As others came along to offer for the work and trust God to supply their needs, it became evident that He could touch hearts and provide workers skilled in all manner of service--even in Australia!

The time came, in 1955, when they were not satisfied with the rate of production possible in their limited premises. Fifty gramophones at a time were not sufficient to fulfil their orders. They required much more space. What they needed was land of their own on which could be built a factory and accommodation for the workers, and really get on with the job! They were praying about the matter, wondering whether the desire was born of fleshly enthusiasm or was from the Holy Spirit Himself, when one day the editor of a Christian newspaper called Stuart on the 'phone.

'There are three ladies in Melbourne who have a house they want to give you," he said. 'You can do what you like with it--sell it and use the money if you wish. . . .'

Was this the tangible confirmation for which they were looking that the project was of God? They believed it was. They knew just the piece of land they wanted and it was for sale. There was one apparently insuperable difficulty regarding it, however. It was in the green-belt area, and the Town Planning authorities refused to give permission for a factory to be built on it.

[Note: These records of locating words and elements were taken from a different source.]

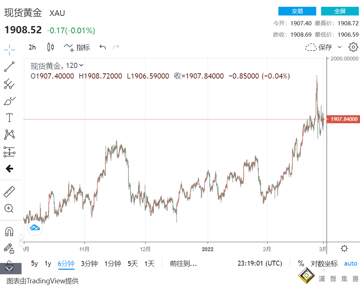Select the pitchfork drawing tool
Screen dimensions: 360x286
(9, 84)
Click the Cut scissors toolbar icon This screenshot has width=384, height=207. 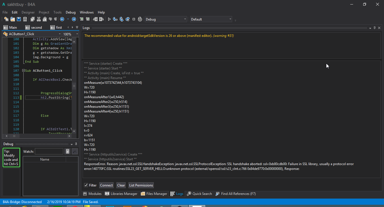point(39,19)
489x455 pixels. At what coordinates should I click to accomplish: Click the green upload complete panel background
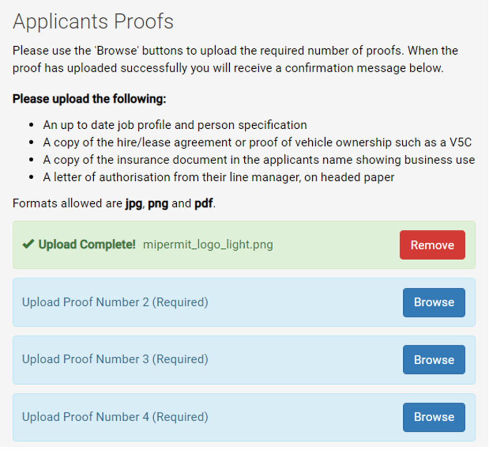[x=244, y=245]
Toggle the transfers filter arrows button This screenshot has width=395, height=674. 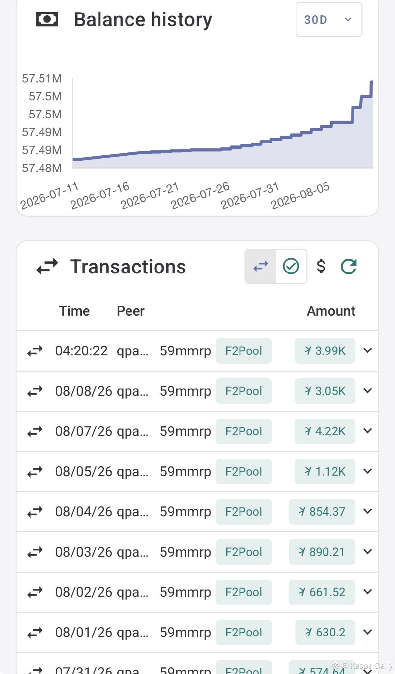[x=261, y=267]
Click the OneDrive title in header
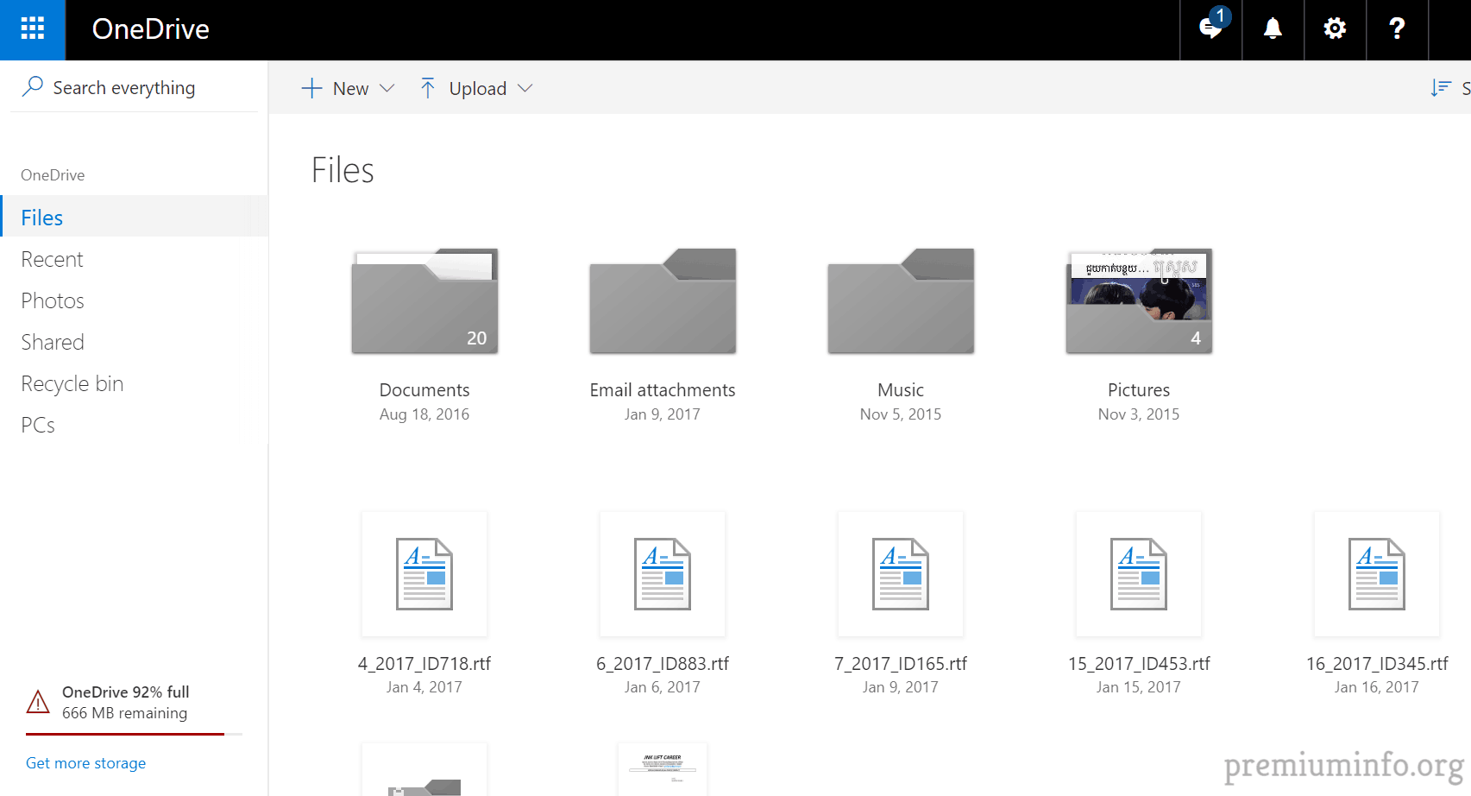Image resolution: width=1471 pixels, height=796 pixels. pos(151,29)
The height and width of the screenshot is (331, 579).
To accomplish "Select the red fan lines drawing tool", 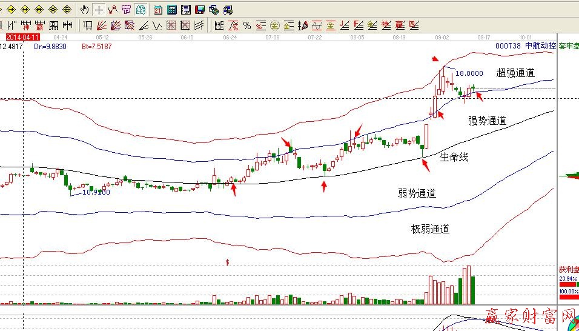I will pos(101,25).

Nevertheless, the conviction persisted that the centre for Gospel Recordings in Australia was to be that particular plot of five and a half acres in Eastwood, seven miles from Sydney, and eventually it was purchased. 'We'll have our Annual Meeting right there on that plot, and dedicate it to the Lord as the site for the future factory--in faith!' they decided. The date was fixed for November 6, 1956, and on the day before the meeting they received word that the Town Planning authorities had reversed their previous decision. 'You can announce at your meeting that permission has been given to build your factory on that plot of land,' they were told.

Building proceeded as funds were available. There were some memorable 'last-minute' provisions, as when an account for about ô00 was nearly due, and the money arrived from Kashmir in the nick of time--a legacy from an old missionary of over ninety who had met Joy Ridderhof there two years previously and had instructed her solicitors to pay that sum to Gospel Recordings in Australia. There was a morning when work would have been held up had it not been for the arrival of three gifts by post which completely covered the amount which must be paid down first. And so, exactly a year after the vacant plot of ground had been publicly dedicated to the Lord, another dedication service was held--this time in the factory which had just been completed.

All this time, between journeys to 'capture' languages in the Solomons, directing the growing work, and speaking at meetings, Stuart Mill was wrestling with the problem with which Joy Ridderhof had so early confronted him--the production of a gramophone that was so simple that the merest child could work it without difficulty. The members of the Australian branch turned out many types of gramophones, each one simpler than the last, it seemed. But still they were not satisfied. How to produce a 'talking box' which turned a record at the required seventy-eight revolutions a minute even when the handle was turned at any irregular speed?

They prayed and experimented, and then prayed again. Sometimes they almost despaired of ever finding the answer. Then an offer of help came from a manufacturer who asked his engineer to work on it. And in 1957, the triumphant moment came when Stuart Mill held in his hands the answer to many prayers and the result of many experiments--a gramophone in a diminutive box, cheap to produce, sturdy, with no motor, light to carry and with a disc which turned at seventy-eight revolutions to the minute and no more, however fast the handle was turned!